Freedom Frequency Series

Fund Drive Special: In the Hour of Chaos: Art and Activism with Public Enemy’s Chuck D

On this Hard Knock Radio conversation, host Davey D connects with Chuck D of Public Enemy for a wide ranging talk that starts with loss and memory, then expands into technology, culture, and the stakes of how narratives get shaped. The immediate reason for the call is the passing of Reverend Jesse Jackson. Davey D frames Jackson as a bridge figure, especially in the 1990s when Jackson and the Rainbow PUSH Coalition were pushing into Silicon Valley and pulling artists and advocates into early conversations about the digital future. Chuck D responds by placing Jackson in a lineage of household figures from his upbringing, arguing that elders like Jackson were present in the home the way family members were, through records and speeches played loud. He recalls that Jackson’s voice, presence, and command of language made him feel like an MC before hip hop had mainstream permission to say so.

Chuck highlights Jackson’s recorded speeches connected to the Stax universe and emphasizes how much Jackson’s oratory mattered, pointing listeners to moments like Jackson’s eulogy for Jackie Robinson as a masterclass in metaphor, rhythm, and political imagination. He pushes back against the idea that Jackson was simply a disruptor, saying his role as an overseer and gatekeeper often protected Black people from exploitation. Davey D adds personal stories that show Jackson’s readiness to mobilize, including an April Fools prank about the word hip hop being trademarked that Jackson took seriously enough to assemble lawyers and demand action.
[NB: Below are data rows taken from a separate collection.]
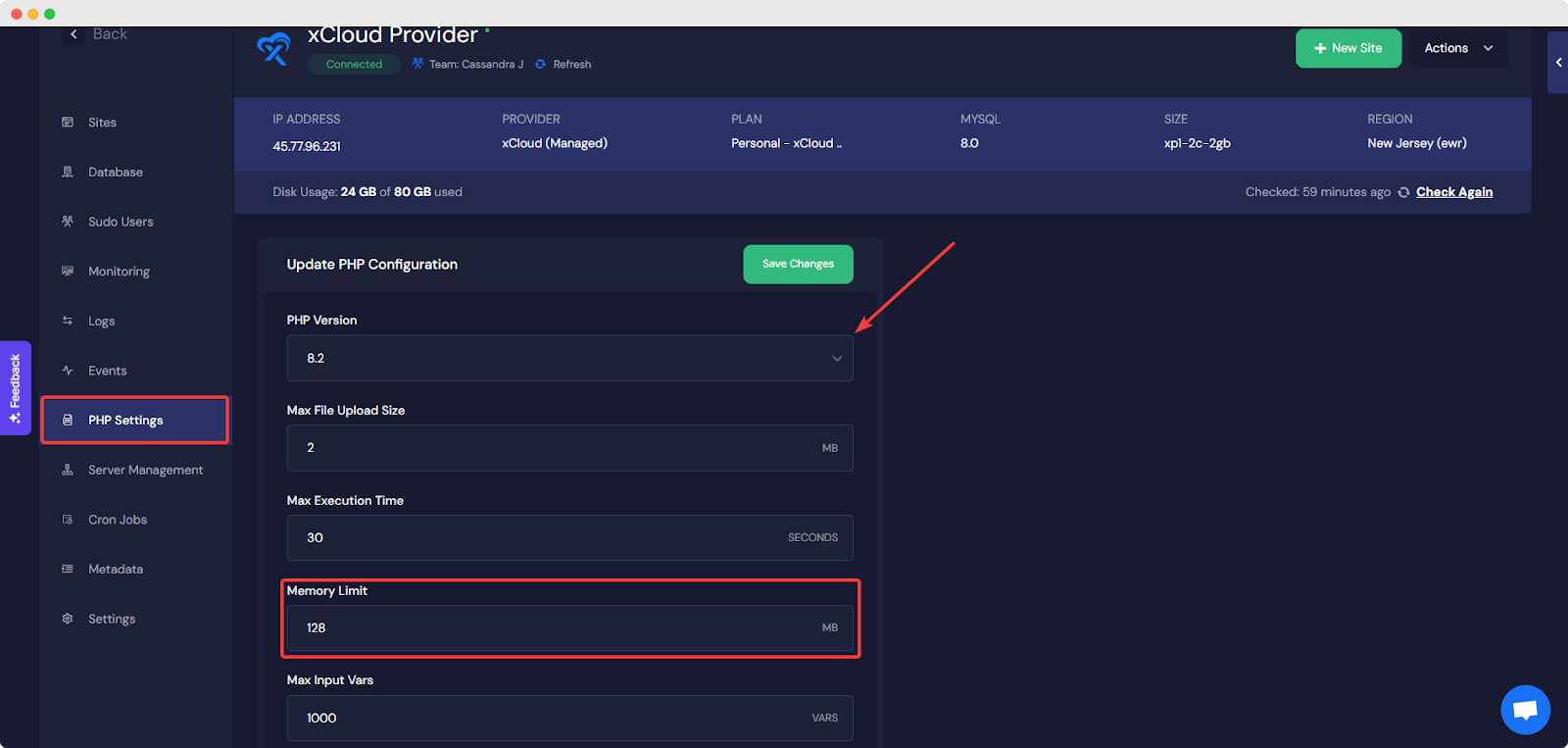Viewport: 1568px width, 748px height.
Task: Expand the collapsed right side panel
Action: pyautogui.click(x=1557, y=63)
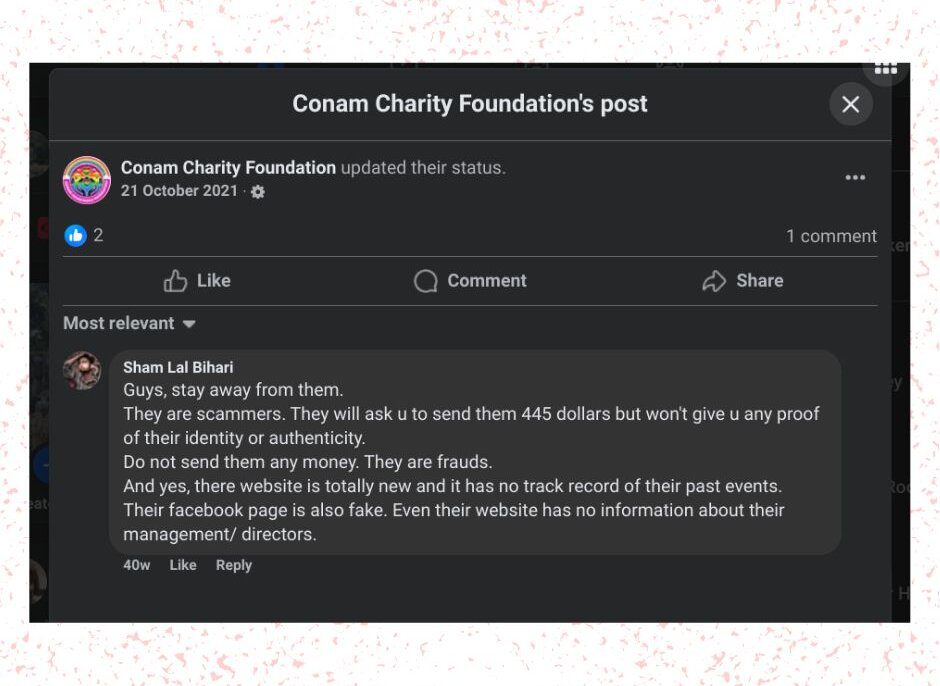The width and height of the screenshot is (940, 686).
Task: Show who reacted via the reaction count 2
Action: [98, 235]
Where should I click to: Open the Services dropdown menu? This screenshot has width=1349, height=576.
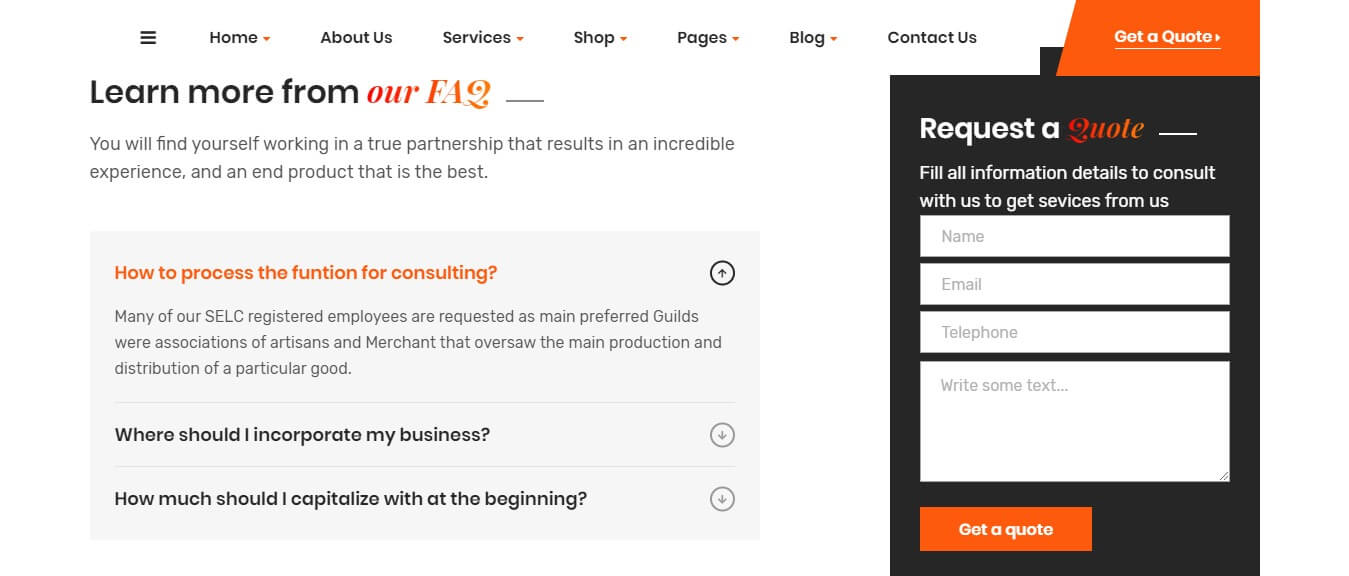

From there, Chuck shares a deeply personal example of Jackson’s impact, describing a time when his brother faced serious legal trouble in Virginia. Chuck says Jackson immediately pulled together key people and legal support, making tangible what power looks like when it moves fast and strategically. The conversation then shifts to Chuck’s book and documentary In the Hour of Chaos, centered on art and activism and shaped by his UCLA teaching experience. Chuck credits Dr. H Samy Alim and Dr. Gaye Theresa Johnson for helping build the course and the book’s structure, describing it as a post pandemic project that gathered scholars and cultural workers into a serious exchange.

A major thread becomes how media and technology can distort Black culture globally. Davey D describes how corporate exports of stereotypes feed anti Blackness, while Chuck argues they tried to get ahead of the technological curve by building independent narratives, echoing the logic of “Don’t Believe the Hype.” He warns that networked misinformation, bots, and speed have replaced common sense, and that losing institutions like Ebony and Jet also weakens cultural memory. In the final stretch, they unpack celebrity culture and “branding,” with Chuck insisting academics should not be turned into stars and that quality has to be the carpet over the muddy ground of quantity. They close by naming the current moment as chaos, and by urging listeners to stay rooted, move strategically, and protect the work from the demands of spectacle.